What you will do
Within the entries below, find the portion that opens with the line containing "439x223 pixels." and closes with the line containing "This screenshot has width=1235, height=471.". Retype that portion exactly and only.

(Dataset entries)
________
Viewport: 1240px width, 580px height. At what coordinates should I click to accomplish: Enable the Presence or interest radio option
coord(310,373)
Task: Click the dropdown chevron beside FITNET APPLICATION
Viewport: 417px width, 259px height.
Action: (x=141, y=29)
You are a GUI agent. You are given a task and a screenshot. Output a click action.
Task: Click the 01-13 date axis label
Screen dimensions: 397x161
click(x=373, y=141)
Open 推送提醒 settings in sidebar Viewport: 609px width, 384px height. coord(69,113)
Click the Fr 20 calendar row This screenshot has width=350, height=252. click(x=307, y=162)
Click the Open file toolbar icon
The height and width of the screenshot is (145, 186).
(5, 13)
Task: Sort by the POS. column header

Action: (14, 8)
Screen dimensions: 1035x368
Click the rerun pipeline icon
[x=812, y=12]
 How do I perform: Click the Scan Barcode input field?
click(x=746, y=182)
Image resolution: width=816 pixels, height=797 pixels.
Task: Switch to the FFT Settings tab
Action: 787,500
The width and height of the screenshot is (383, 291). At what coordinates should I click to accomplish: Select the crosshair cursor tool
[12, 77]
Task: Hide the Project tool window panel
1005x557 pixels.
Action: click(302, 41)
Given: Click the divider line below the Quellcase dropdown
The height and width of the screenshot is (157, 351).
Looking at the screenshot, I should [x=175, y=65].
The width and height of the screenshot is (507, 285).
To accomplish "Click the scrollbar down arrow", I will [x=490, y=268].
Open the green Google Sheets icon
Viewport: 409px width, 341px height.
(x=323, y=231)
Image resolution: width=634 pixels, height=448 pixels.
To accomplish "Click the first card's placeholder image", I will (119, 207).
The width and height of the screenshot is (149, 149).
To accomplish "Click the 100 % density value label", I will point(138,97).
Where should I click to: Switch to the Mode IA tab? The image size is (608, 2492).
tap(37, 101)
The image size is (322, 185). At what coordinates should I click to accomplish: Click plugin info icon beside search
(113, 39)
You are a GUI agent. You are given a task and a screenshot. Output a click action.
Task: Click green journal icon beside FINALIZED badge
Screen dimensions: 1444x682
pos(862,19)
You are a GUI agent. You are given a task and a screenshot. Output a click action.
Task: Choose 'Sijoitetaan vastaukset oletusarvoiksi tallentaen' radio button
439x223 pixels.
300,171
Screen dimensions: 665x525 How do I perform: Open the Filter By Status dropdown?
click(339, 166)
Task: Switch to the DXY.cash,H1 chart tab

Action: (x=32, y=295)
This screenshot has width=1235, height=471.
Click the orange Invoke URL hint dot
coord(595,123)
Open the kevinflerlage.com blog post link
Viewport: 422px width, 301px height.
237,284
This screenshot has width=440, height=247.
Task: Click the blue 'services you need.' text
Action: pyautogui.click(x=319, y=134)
________
Exercise output
439x223 pixels.
300,171
Screen dimensions: 665x525 How do I perform: Open the Filter By Status dropdown?
click(339, 166)
Task: Switch to the DXY.cash,H1 chart tab

Action: (x=32, y=295)
This screenshot has width=1235, height=471.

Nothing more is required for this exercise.